A caravan of black SUV's circle the block numerous times and Mercy circles the block with them. They want a picture of her driving into her father's driveway. They want to see the elusive daughter of Jessica H. Christ. They slow down and she slows down. They speed up and she speeds up. She gets in between two of them, a man hanging out of the passenger side window with a camera as big as his head, click click, she puts on the brakes, the car slows down more, more and she turns a sharp left, through a side two-track dirt road that will take her through the woods to her father's house. She pulls into the driveway without being detected, she can hear the truck doors open and shut and open and shut again all the way through the huge front yard, the trees, the night. When it is clear near the lake, you can hear everything, as if water rushing in, through, everywhere, water, water, everywhere.
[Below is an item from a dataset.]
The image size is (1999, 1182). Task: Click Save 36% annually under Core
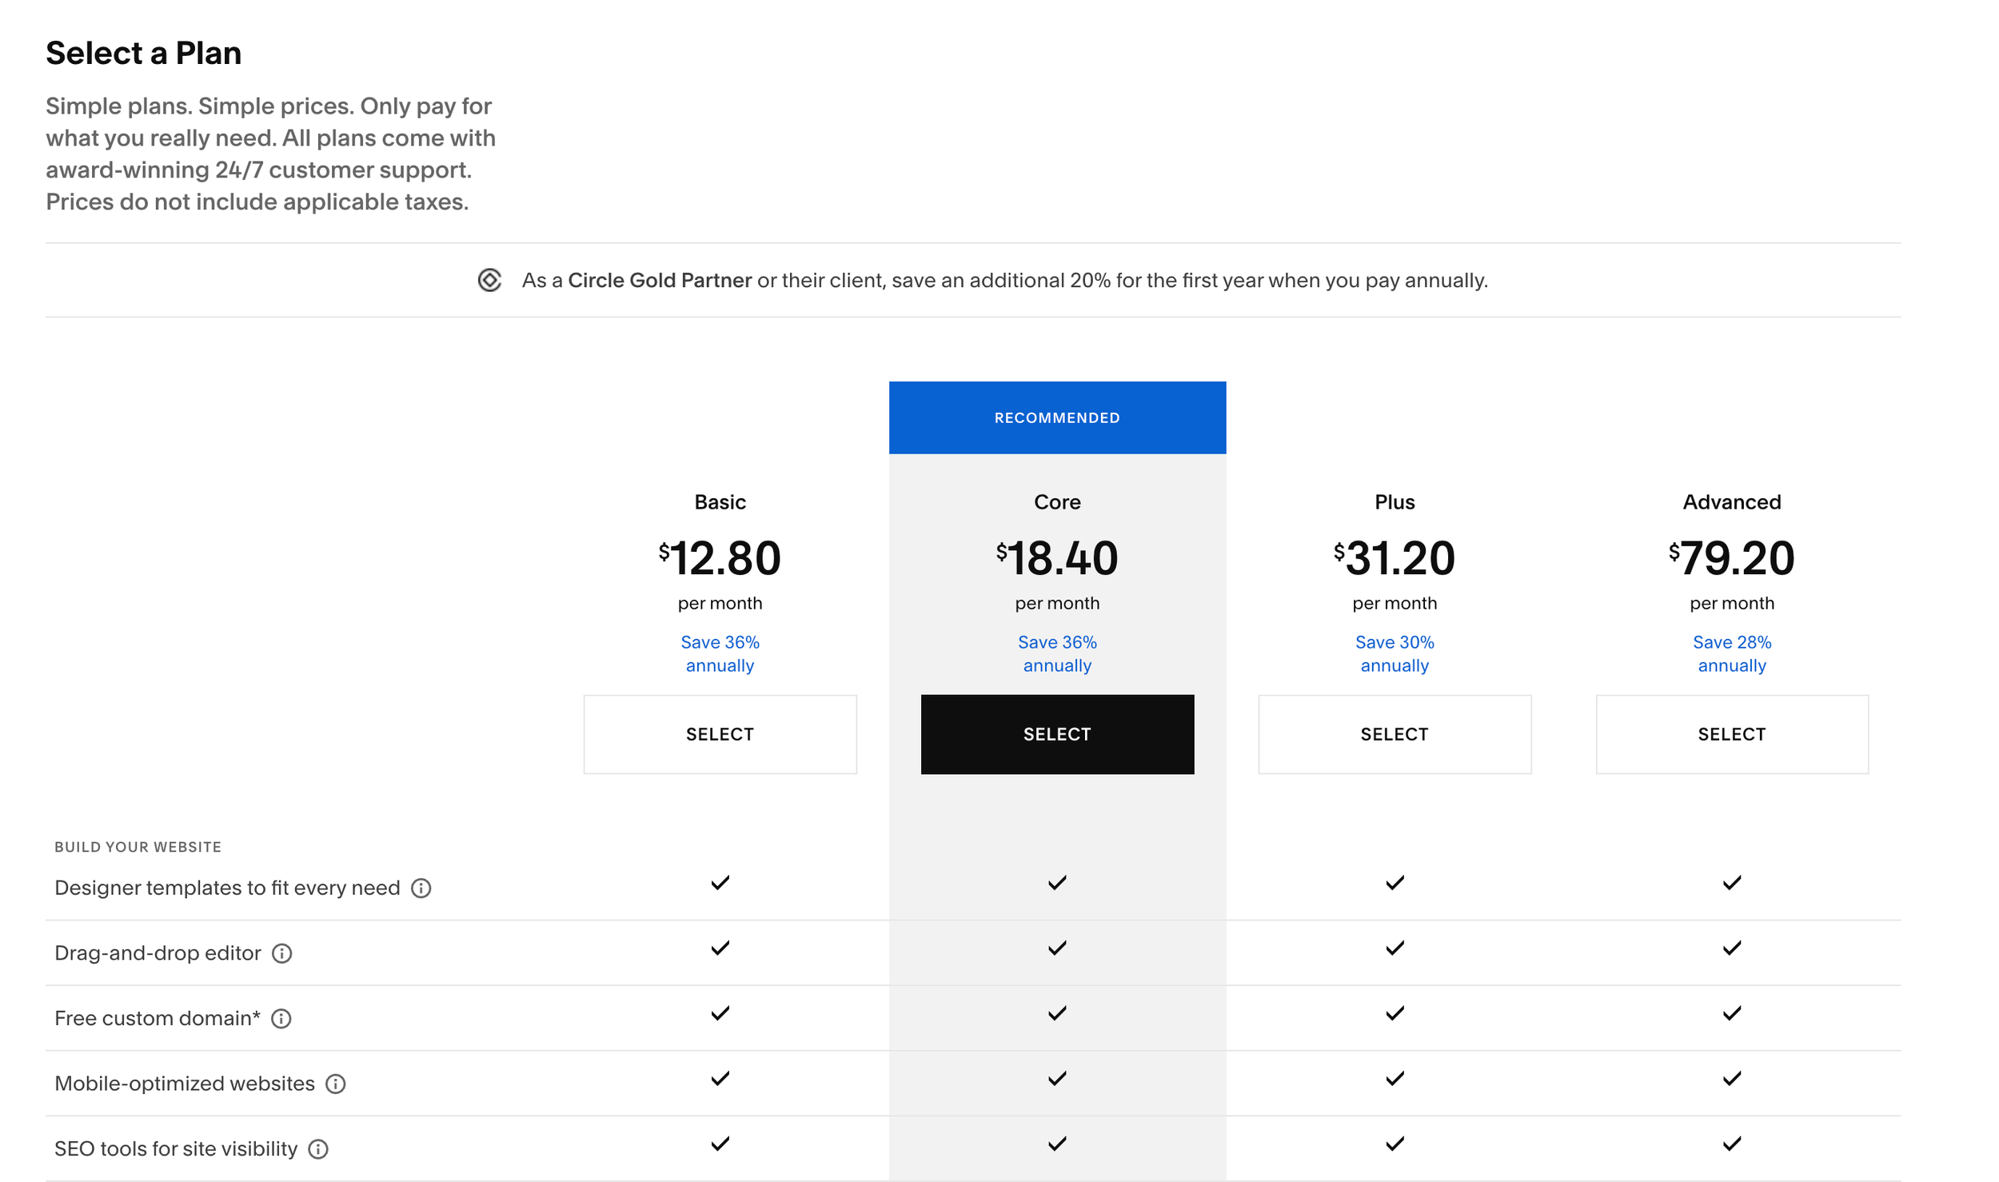point(1057,653)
You would think they would get sick of me by now her father says to her but they never do, a new batch of those fuckers arrive weekly. What kind of photo do they really ever get? Me in my robe. They should actually pay the money to come to the performances in the city, instead of trying to find dirt on my ass.
In fact, they did come to the shows in the city. And when her father was asked to perform other places, in New York, in LA, he said, that was when I knew Jessica was a star. But, you know, an old star. Same as ever, the young girls get all the sexy attention, the old funny ones just get old and funny. Mercy's father graced the style pages and the socialite pages of many a magazine on either coast. I don't know what you're talking about Mercy says to him.